__What you need to do__
Please print the records below word for word.

__Record excerpts__
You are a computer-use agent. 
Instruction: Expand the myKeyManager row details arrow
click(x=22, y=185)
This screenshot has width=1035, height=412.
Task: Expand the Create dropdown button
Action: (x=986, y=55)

__Your response__
You are a computer-use agent. 
Instruction: Expand the myKeyManager row details arrow
click(x=22, y=185)
This screenshot has width=1035, height=412.
Task: Expand the Create dropdown button
Action: (x=986, y=55)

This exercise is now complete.